Material supplied
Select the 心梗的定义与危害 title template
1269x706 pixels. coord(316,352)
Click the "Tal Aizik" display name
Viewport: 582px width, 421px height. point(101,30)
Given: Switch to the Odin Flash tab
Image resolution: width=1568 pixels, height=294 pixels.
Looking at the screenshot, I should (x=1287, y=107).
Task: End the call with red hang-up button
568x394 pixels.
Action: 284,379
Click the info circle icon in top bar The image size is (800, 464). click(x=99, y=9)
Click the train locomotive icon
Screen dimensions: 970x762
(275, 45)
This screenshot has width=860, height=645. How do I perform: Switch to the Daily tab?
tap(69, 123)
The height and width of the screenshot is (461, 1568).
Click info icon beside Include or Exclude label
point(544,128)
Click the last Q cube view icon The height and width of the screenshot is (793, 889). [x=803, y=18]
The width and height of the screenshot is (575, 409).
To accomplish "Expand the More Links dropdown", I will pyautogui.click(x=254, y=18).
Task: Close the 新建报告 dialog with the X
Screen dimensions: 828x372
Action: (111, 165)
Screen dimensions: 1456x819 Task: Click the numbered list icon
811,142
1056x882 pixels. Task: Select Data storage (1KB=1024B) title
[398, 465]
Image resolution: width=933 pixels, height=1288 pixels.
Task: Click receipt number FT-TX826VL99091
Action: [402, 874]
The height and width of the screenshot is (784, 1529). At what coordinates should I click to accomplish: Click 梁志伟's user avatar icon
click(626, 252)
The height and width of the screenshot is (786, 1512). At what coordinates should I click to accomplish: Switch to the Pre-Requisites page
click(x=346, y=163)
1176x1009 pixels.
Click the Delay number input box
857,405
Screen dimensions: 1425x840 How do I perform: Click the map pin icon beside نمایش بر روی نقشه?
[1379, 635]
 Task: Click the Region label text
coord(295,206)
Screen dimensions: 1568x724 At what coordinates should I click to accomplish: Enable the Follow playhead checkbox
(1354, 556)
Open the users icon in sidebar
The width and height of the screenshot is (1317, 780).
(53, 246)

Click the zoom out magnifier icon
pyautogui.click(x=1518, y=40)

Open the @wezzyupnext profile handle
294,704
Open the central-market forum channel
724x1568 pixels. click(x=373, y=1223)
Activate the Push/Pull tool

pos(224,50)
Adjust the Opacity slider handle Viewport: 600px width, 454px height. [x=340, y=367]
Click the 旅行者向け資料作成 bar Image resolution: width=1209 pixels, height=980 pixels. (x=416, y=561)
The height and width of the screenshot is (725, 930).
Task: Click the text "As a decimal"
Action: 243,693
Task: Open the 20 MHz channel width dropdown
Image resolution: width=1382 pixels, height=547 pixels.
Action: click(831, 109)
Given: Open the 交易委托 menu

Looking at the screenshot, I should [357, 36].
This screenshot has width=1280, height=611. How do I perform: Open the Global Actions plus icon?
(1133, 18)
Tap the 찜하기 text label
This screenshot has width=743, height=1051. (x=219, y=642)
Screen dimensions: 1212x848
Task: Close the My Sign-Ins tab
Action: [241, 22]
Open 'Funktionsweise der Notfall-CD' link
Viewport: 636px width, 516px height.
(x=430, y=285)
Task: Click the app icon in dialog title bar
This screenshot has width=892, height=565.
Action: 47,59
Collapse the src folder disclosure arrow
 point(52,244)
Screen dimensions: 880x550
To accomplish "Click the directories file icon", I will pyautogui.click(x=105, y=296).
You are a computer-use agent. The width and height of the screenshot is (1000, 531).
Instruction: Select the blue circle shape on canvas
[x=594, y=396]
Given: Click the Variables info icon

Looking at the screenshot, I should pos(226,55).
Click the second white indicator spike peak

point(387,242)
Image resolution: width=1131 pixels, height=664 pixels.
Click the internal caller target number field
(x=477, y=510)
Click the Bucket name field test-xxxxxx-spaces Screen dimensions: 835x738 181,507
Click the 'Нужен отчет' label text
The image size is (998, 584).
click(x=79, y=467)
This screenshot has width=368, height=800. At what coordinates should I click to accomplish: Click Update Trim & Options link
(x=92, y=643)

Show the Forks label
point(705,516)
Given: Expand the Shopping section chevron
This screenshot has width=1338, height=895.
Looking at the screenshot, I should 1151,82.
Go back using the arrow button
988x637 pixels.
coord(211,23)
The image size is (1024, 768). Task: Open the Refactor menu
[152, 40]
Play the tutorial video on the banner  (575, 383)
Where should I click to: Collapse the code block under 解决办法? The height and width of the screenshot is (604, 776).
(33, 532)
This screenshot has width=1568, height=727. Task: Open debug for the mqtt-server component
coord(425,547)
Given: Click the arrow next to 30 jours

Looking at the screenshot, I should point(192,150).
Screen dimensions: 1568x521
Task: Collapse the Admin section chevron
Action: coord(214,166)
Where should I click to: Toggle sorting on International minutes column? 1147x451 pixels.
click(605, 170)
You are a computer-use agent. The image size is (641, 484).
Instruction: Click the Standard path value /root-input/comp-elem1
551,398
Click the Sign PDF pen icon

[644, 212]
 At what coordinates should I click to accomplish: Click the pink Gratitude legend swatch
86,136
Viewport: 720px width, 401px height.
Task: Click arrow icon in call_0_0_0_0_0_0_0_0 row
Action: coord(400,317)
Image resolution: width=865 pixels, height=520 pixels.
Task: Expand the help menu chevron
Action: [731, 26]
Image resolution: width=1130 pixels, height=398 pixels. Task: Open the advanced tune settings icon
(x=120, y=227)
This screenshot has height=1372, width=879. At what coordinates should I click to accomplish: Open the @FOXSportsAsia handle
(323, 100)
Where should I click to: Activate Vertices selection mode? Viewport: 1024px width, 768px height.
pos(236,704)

Instructions to follow
Can you filter the material above down to the lines that contain the word "dropdown" and copy each of those lines in full?

Answer
To accomplish "Expand the More Links dropdown", I will pyautogui.click(x=254, y=18).
Task: Open the 20 MHz channel width dropdown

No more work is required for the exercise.